It was a Sunday, Sunday the 22nd of November, nearing the end of the train wreck of a year that is 2020. I woke up on an air mattress around seven am, my head aching, my throat itching with pyrosis and light nausea, it was still dark outside behind the closed blinds in front of the windows, when I slowly realised where I was, one of my best girlfriends sleeping next to me in her bed. I had crashed at her place after a warm, fuzzy evening of mulled wine, tacky Christmas movies I would never watch alone (Christmas Chronicles and Holiday Calendar, which I quite honestly didn't enjoy at all, but the company made it fun anyway), doing our nails, wearing the fun kind of face masks for a change and smoking too many cigarettes, as the soft pain in my head informed me right now. She woke up an hour later and the morning went by with coffee and reheated pizza for breakfast, when we decided to watch another movie and I realised that it was THE Sunday I'd been waiting for through Zoom interviews and Dolly Parton twitter memes and the infamous wig gate that will be briefly discussed in the following, and so we clicked on the small icon in the Netflix menu that said "Christmas On The Square".
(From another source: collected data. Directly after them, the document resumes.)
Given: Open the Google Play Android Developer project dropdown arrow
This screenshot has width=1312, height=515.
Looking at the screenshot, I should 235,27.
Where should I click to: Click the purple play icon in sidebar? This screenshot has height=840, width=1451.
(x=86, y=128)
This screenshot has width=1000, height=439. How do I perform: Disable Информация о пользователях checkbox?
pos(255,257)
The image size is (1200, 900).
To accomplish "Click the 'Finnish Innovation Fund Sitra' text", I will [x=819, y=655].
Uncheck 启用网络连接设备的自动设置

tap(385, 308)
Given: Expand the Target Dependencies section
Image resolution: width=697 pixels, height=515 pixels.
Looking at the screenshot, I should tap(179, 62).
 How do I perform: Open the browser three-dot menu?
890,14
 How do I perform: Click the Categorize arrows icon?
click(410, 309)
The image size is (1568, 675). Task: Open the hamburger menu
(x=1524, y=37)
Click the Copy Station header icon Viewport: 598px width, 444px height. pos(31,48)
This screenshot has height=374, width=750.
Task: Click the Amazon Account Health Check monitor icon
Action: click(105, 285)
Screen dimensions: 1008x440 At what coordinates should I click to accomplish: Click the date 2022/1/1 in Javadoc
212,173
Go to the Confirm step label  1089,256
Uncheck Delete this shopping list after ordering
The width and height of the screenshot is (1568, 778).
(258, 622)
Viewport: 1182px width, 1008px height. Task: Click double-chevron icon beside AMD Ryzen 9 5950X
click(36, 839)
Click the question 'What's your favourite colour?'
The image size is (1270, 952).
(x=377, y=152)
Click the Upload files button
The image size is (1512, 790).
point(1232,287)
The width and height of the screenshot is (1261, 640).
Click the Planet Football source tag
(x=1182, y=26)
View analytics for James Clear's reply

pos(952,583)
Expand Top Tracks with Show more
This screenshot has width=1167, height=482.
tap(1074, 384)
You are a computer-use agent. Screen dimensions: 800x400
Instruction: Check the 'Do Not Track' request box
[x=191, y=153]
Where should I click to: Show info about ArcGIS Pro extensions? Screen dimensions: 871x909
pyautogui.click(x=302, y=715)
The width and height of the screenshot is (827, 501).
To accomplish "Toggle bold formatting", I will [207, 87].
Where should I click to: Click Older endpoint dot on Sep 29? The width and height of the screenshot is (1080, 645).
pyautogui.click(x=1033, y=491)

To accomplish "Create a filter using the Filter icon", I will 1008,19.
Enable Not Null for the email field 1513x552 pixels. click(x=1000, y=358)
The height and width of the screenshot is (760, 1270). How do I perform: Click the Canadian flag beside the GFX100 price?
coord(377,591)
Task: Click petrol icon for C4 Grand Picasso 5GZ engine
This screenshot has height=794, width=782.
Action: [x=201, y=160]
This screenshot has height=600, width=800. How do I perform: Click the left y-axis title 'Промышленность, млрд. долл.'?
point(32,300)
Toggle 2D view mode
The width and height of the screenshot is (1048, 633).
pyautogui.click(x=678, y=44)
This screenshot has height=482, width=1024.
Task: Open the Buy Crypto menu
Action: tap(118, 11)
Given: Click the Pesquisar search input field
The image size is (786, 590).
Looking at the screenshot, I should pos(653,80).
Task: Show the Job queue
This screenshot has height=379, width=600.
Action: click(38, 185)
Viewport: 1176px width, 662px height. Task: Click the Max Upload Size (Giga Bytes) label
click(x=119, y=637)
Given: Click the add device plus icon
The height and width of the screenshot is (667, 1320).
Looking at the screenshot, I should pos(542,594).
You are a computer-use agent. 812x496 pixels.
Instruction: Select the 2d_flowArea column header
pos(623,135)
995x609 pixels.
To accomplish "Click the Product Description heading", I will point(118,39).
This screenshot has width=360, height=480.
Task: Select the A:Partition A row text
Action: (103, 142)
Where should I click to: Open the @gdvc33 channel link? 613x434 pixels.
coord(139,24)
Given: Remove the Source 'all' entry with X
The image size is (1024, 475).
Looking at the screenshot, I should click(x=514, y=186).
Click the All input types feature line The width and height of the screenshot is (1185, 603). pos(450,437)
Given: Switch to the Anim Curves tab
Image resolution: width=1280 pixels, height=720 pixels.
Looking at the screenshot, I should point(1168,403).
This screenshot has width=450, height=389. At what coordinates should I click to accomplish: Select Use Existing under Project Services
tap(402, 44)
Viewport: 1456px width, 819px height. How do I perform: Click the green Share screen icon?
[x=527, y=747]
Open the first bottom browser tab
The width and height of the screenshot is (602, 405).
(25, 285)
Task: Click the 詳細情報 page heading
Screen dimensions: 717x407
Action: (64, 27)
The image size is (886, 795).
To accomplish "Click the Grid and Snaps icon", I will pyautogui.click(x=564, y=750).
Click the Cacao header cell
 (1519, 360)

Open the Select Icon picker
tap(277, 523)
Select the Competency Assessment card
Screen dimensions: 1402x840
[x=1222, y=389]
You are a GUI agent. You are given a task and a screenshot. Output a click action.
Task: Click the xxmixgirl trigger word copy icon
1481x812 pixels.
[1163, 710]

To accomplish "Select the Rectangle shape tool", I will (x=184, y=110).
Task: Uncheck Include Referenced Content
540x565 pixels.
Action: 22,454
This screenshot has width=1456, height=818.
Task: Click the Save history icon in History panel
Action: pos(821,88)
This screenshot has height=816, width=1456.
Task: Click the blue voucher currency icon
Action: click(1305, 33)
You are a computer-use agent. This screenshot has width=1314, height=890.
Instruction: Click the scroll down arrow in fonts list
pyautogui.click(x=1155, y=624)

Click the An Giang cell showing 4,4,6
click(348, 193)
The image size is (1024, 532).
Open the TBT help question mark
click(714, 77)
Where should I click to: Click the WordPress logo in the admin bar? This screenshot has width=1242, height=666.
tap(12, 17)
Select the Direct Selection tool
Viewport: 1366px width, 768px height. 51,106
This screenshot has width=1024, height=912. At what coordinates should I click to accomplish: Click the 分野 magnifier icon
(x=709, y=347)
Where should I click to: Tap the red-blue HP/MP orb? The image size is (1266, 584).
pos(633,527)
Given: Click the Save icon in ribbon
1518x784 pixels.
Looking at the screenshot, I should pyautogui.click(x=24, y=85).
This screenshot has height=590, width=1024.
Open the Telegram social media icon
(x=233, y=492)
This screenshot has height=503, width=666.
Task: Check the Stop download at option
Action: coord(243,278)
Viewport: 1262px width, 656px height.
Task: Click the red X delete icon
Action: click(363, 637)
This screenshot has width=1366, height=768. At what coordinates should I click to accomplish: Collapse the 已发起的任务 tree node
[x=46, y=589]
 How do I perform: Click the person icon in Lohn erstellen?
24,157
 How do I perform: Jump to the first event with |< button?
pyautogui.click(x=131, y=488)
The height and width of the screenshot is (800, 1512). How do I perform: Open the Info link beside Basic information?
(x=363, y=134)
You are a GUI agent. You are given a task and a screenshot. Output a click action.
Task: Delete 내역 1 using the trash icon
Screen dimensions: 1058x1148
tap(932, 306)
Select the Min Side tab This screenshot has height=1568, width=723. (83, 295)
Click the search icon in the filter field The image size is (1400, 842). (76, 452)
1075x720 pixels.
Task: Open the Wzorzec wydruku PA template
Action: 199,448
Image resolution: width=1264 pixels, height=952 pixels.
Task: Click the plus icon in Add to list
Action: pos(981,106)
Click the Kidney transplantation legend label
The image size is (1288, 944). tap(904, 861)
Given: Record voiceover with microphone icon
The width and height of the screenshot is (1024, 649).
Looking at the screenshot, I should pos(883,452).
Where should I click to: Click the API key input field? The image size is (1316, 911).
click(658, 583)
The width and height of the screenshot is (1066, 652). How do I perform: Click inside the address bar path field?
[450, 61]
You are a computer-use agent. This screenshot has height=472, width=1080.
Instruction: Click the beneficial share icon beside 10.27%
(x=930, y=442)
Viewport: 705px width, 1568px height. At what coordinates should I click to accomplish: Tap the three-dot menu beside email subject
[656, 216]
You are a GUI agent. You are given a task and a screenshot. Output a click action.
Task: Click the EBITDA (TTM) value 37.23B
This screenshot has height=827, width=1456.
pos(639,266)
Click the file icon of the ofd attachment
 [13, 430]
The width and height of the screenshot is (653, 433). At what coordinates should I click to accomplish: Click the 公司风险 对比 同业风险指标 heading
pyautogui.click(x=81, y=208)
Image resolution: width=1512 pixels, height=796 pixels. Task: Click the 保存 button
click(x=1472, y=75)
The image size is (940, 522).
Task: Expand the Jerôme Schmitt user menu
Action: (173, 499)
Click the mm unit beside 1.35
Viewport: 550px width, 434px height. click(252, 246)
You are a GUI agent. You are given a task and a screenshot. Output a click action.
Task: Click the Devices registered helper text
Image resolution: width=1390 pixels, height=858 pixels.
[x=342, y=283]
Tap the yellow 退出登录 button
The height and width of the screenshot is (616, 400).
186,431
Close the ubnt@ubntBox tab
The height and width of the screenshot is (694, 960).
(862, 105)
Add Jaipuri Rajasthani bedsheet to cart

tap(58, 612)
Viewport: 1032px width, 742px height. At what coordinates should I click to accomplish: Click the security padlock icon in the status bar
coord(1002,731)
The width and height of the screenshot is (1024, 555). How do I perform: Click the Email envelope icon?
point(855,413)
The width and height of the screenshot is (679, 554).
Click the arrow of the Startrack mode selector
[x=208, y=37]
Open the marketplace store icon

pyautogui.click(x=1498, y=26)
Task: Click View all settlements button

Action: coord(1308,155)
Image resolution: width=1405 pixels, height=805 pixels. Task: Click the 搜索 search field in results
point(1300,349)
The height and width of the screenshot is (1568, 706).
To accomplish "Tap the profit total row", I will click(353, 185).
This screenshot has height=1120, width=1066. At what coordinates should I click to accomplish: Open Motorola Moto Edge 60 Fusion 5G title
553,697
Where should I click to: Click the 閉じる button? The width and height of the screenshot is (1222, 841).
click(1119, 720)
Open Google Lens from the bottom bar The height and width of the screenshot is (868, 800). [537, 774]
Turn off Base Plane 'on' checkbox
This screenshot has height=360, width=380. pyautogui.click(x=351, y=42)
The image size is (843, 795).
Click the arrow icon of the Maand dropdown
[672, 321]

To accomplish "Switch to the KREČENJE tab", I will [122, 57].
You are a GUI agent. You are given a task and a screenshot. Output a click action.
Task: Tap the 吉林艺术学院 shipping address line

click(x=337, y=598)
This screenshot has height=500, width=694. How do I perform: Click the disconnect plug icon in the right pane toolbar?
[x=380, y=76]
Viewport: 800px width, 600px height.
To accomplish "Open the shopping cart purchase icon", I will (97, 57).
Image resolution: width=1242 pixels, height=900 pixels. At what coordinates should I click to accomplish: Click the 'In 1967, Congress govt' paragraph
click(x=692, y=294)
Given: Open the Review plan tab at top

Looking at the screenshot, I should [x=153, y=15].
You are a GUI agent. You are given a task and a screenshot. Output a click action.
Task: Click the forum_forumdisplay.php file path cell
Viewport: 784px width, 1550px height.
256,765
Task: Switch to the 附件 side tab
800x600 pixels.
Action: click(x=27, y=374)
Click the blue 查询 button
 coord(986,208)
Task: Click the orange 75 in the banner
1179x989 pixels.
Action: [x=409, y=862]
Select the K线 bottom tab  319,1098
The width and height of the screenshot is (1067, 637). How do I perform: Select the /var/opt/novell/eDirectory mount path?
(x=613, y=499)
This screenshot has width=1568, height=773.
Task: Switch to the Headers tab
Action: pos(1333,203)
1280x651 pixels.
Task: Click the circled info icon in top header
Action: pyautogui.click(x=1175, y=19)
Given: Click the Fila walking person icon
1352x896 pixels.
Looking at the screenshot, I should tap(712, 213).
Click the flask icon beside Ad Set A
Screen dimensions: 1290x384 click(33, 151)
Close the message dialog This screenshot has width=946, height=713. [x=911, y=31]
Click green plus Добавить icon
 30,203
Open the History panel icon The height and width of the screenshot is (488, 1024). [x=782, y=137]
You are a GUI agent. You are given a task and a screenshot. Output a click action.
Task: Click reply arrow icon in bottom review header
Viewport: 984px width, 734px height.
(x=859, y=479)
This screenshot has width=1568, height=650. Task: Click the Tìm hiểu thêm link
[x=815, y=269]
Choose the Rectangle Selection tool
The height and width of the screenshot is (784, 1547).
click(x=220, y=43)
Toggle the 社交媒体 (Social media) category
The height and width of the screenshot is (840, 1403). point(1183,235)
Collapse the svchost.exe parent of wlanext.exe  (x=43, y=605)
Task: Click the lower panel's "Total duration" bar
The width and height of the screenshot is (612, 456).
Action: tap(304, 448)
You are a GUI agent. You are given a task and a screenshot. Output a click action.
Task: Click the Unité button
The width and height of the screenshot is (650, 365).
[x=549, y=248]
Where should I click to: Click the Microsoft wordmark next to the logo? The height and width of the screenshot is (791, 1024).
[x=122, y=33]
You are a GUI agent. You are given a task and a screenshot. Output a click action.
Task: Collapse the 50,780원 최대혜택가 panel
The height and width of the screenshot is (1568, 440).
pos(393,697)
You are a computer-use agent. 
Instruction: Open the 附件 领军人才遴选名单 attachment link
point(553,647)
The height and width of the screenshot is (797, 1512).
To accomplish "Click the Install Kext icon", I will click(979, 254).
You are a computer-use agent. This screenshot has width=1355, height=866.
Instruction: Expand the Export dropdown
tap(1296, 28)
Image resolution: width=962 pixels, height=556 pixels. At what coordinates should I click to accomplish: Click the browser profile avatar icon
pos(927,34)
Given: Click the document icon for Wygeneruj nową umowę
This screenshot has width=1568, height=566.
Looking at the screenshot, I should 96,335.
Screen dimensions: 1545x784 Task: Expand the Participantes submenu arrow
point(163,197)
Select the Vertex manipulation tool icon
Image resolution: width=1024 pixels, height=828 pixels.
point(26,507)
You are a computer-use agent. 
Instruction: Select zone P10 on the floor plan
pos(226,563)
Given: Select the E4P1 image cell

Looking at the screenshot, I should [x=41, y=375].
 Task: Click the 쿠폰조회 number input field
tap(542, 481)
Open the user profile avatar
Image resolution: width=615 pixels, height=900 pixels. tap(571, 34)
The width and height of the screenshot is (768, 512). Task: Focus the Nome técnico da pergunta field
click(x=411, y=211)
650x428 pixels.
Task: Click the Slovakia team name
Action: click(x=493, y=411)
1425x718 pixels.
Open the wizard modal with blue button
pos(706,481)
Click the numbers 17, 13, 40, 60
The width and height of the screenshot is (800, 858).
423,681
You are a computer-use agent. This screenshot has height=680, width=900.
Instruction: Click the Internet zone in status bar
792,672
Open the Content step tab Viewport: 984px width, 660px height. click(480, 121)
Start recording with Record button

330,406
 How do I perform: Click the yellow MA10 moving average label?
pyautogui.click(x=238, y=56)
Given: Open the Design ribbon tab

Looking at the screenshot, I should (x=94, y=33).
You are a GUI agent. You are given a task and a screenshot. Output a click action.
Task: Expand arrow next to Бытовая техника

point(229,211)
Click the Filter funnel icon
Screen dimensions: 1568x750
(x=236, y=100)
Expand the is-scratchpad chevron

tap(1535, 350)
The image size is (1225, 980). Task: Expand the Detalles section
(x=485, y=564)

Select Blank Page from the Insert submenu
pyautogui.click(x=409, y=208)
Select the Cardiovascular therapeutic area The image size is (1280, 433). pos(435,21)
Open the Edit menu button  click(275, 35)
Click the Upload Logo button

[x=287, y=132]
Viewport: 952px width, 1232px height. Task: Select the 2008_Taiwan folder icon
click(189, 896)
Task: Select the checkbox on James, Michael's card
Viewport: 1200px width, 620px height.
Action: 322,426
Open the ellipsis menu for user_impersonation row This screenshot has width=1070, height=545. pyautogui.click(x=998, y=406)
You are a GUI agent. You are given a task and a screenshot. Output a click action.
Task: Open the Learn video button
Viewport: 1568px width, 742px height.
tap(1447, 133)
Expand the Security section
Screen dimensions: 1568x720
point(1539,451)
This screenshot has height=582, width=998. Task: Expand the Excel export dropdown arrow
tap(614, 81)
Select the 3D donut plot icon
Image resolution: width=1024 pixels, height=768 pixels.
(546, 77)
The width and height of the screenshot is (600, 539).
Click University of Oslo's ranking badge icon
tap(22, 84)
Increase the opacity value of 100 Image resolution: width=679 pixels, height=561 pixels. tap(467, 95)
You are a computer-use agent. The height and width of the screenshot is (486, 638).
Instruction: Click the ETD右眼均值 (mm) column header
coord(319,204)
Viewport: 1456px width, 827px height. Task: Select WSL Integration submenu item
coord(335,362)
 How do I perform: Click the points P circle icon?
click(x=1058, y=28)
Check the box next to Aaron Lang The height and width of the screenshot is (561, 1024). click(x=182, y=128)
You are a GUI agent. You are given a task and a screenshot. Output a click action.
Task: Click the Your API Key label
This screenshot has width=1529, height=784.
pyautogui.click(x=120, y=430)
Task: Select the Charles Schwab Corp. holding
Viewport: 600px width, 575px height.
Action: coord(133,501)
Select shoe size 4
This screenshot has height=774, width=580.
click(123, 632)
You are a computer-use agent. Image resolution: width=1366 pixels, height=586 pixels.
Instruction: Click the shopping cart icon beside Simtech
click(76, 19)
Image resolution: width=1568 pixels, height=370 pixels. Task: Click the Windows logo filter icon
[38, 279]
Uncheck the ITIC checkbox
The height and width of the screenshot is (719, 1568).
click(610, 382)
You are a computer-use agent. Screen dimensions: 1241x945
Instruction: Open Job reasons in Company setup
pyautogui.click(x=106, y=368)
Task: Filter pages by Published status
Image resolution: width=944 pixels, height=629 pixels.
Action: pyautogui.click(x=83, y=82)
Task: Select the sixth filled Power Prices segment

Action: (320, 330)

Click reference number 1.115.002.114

And oh boy, was it a ride.
To start off, I should mention that I have a hard time watching most modern day American Christmas movies, as I noticed quite vividly again when I watched the two aforementioned Netflix productions last night. The character development is always foreseeable to say the least, the plot lines are plain clichés hunting each other like they're the kids in The Hunger Games, and the writing is generally so bad that you can join the actors in reciting the entire scripts on your first watch. I watch How the Grinch Stole Christmas once a year while I'm gift wrapping and pause every fifteen minutes to shamelessly stare at forties Christine Baranski (I think we should all turn away from the birth of Jesus and instead count our years based on Christine Baranski's date of birth) in flamboyant nightgowns and short Christmas themed dresses, looking so fabulous that every interpreter of Santa Baby ever could only dream of it, I watch Love Actually at least five times a year to lust over Hugh Grant, cry with Emma Thompson and miss Alan Rickman, I enjoy Bridget Jones, which I would definitely consider a Christmas movie, and that's it. That's my yearly Christmas time entertainment routine and I can barely tolerate anything beyond, because I'm still traumatised from the time when I was around five years old and on a holiday family visit where had to sit through National Lampoon's Christmas Vacation, the dumbest movie I have ever seen (my apologies if you like it but also, who hurt you?), with my cousins. I hated it. I hated every minute of it. And it scarred me for life.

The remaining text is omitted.